Join artist and curator Pachia Lucy Vang for a dive into Hmong culture through cloth. This lecture explores the inner makings of Hmong textile traditions and fashion to reveal the enduring designs of a people whose lives have been marked by diaspora and change.
Prior to the end of the 20th century, the Hmong lived only in what were considered the most rural parts of China, Vietnam, Laos, and Thailand. At the end of the Vietnam War, however, groups in Laos were resettled into various parts of the West where today they continue to sustain a sense of cultural identity as seen in the changing styles of their dress. But what are Hmong textiles? Where did they come from? What makes them “Hmong”? And why have they been so important to people, heritage, and traditions throughout time?
Tapping into the power of oral history and folklore, Vang explores Hmong cosmology, history, and diaspora to look at how migrational patterns have shaped the evolution of styles. Highlighting the contested nature of Hmong Indigeneity to suggest new ways of understanding textiles and fashion, not just as symbols of culture but placements for land and space that become sacred to those displaced.

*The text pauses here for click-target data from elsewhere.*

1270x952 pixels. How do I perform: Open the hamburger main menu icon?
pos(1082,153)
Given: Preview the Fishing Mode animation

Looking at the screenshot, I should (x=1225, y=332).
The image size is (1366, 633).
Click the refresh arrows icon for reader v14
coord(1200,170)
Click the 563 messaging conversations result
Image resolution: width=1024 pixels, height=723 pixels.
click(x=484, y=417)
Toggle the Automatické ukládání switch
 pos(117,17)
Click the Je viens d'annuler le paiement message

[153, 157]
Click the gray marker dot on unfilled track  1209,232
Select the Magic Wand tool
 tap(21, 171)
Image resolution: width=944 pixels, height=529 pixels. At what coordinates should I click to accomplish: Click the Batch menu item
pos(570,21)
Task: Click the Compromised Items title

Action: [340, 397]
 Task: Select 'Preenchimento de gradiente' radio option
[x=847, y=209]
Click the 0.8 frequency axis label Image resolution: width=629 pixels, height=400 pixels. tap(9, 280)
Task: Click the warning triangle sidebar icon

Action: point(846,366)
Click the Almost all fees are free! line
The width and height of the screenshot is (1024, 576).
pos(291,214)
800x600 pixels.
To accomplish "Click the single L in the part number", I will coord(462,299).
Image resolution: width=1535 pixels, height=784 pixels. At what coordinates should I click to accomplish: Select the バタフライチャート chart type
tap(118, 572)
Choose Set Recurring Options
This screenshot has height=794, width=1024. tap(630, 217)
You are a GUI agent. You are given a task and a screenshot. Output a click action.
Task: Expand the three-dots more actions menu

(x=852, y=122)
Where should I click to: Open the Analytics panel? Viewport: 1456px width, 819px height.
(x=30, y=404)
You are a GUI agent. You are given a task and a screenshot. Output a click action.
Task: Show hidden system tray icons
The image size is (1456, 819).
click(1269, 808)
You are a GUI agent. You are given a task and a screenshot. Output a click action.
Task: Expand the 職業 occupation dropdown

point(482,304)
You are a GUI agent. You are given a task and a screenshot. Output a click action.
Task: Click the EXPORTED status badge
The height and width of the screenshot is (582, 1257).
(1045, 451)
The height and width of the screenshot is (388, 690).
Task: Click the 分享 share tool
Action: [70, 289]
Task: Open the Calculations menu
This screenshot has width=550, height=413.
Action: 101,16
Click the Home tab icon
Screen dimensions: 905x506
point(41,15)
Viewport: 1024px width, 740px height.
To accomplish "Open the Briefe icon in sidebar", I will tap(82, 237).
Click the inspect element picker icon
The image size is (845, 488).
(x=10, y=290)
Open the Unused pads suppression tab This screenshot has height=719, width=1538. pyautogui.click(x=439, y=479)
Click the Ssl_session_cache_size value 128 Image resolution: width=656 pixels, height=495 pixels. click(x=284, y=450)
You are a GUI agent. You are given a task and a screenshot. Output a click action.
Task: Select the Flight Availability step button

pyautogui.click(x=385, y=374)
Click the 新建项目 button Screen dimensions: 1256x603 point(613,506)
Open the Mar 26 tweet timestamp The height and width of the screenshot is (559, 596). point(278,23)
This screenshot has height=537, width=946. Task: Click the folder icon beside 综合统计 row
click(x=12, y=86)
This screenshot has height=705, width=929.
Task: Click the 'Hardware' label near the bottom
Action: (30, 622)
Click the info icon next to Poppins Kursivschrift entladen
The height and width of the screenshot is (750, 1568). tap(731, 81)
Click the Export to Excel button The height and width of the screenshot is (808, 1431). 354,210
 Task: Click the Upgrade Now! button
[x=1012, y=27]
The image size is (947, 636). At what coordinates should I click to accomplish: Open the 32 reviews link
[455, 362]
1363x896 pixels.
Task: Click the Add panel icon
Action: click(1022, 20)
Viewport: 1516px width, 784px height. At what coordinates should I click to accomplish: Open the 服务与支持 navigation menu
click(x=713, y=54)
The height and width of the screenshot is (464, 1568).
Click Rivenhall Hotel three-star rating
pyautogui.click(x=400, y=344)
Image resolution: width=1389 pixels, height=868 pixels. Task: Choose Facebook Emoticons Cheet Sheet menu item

Pachia Lucy Vang (pronounced Puh-chee-uh) is a textile researcher, curator, and artist with a background in community organizing, grassroots exhibitions, and design. She received her Bachelor’s of Art in Anthropology from UC Berkeley and is a current MFA candidate at UC Davis expanding her practice in Textiles and Exhibitions to grow Culture through Cloth, a space dedicated to the ancient craft of paj ntaub or “flower cloth.” She has traveled throughout Southeast Asia visiting Hmong communities throughout the diaspora, which informs her work as a Hmong-American navigating culture, art, trauma and society. With a pluriversal imagination that speaks from Hmong-centered knowledge, Pachia creates to make place for marginalized communities in the process of learning and sharing forgotten histories, stories, and knowledge.
Image: A historical collar design called "dab tsho" of White Hmong lineages from Laos. Made by Yang Lee Lao, circa 1980s-90s.